Dissemination of results exploits complementary channels and strategies. Convening of six workshops and over forty public talks in conferences and invited lectures. Publishing of written outputs, including two monographs and a PhD dissertation, an edited book and a journal special issue, and fifteen journal articles and four book chapters contributing to the fields of sociology and anthropology, migration, and Latin American studies. Book reviews, commentaries, writings for media outlets and the broader public, complemented by a recorded lecture and podcast, contribute to the wider propagation of research results. Findings are shared with research participants and host institutions in Ecuador and Cuba, with whom the project consolidates mutually beneficial partnerships and knowledge transfers.
The project advances social science reflections in the fields of ethics and morality, value and economic practice, and migration, notably via the following contributions.

New understanding of the contentious role of ‘economic’ considerations in migratory situations, revealing a fundamental tension between a) an ethics of personal self-accomplishment that prioritizes ‘non-economic’ values, such as freedom, cosmopolitanism, sociability, a ‘simple’ life, and b) collective moral responsibilities calling for economic value-creation and the redistribution of resources associated with a ‘successful’ migration.

New insights gained by approaching the ‘economic’ as an empirical category of practice. ‘Crisis’, economic practice, value, and agency are key subjects of contention in transnational migratory fields, with their assessment shifting between two contrasting poles. a) Collective sharing, wealth redistribution, mutual dependencies, and socio-economic transnational connections valued as a means to temper structural North-South inequalities. b) Individual agency highlighted to justify personal enrichment, blaming dependency on personal incapacity to act as ‘proper’ (liberal) economic actors, encouraging capital accumulation, and leading to transnational socio-economic disconnection.

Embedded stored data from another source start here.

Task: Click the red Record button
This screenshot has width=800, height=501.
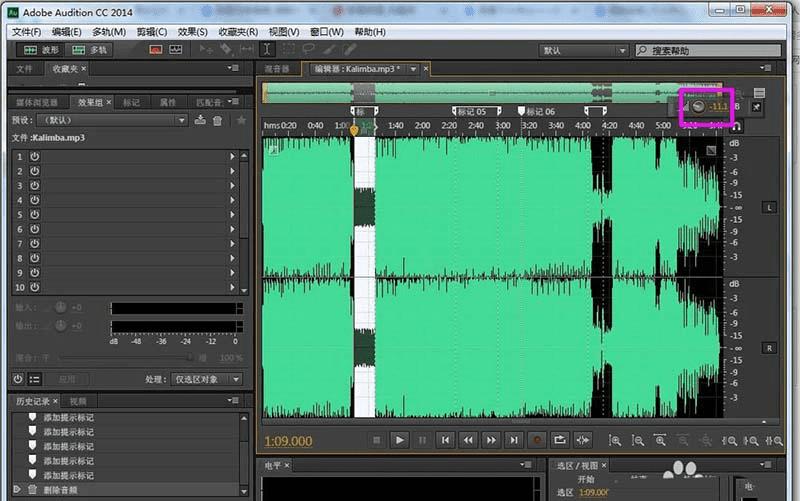Action: click(536, 440)
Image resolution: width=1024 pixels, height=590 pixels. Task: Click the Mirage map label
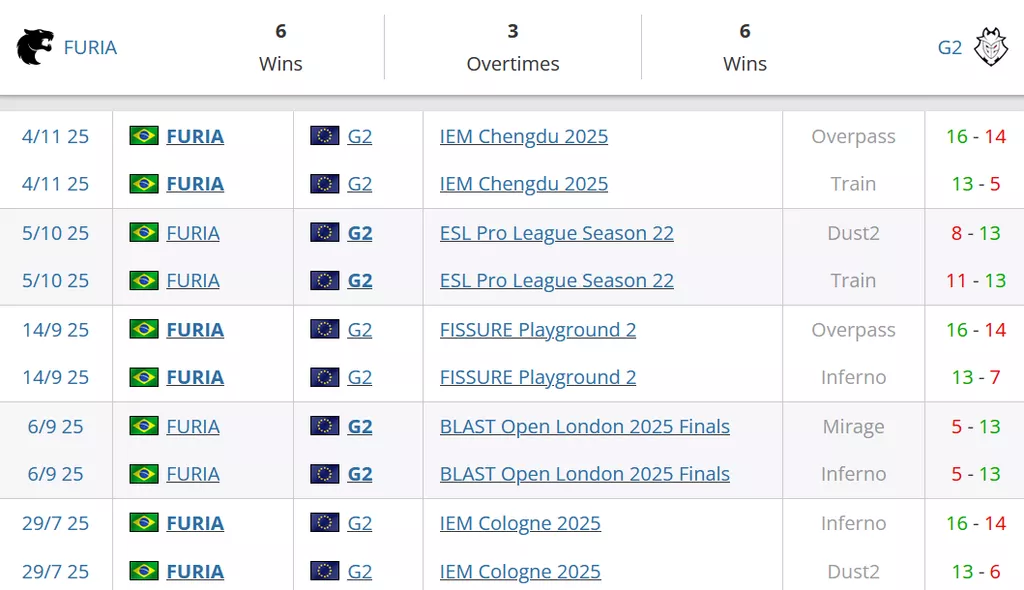click(x=852, y=426)
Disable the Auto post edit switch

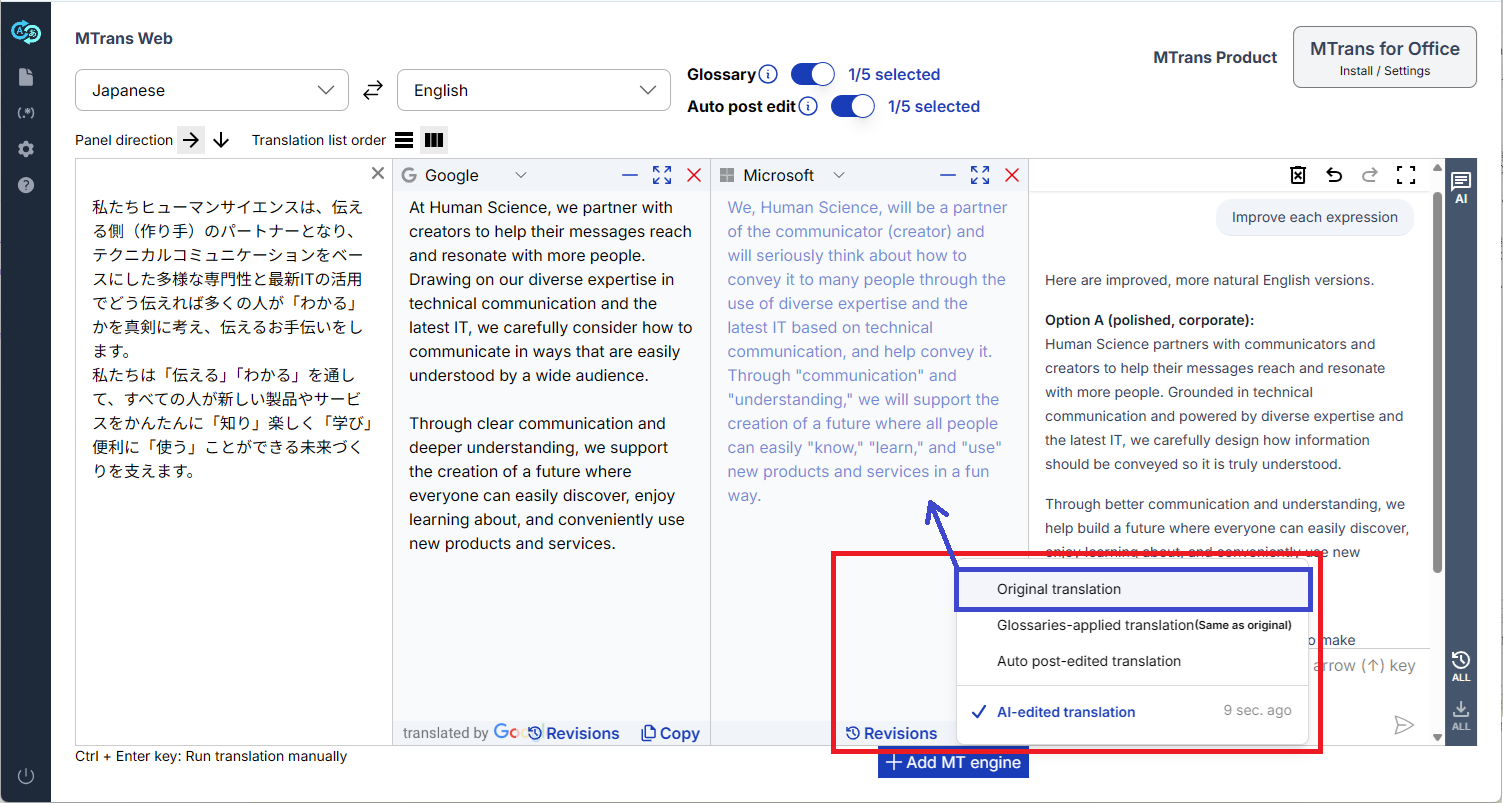(852, 106)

Renewed approach of comparison as an empirical and intrinsic feature of migration, opening the following questions. What compels migrants to compare; what does comparison entail; how are different spheres of value and domains of life compared, made commensurable and ranked; what are comparison’s effects, advantages, but also predicaments for one’s sense of belonging and existential well-being? The project answers these questions and provides unprecedented insights on the powerful influence exerted by globally circulating moral narratives that tend to prescribe: a) the values migrants ought to prioritize, b) what constitutes a ‘good life’, c) the locations where such good life may be found. By way of exemplification, a decline in living conditions in Cuba and Ecuador paired with societal pressures belittling the value of the unpretentious lifestyle that several migrants had strived to cultivate upon return, ultimately led them to re-embrace dominant comparative world orderings and new migratory projects, driven by the persistent promise of a more prosperous future in the Global North.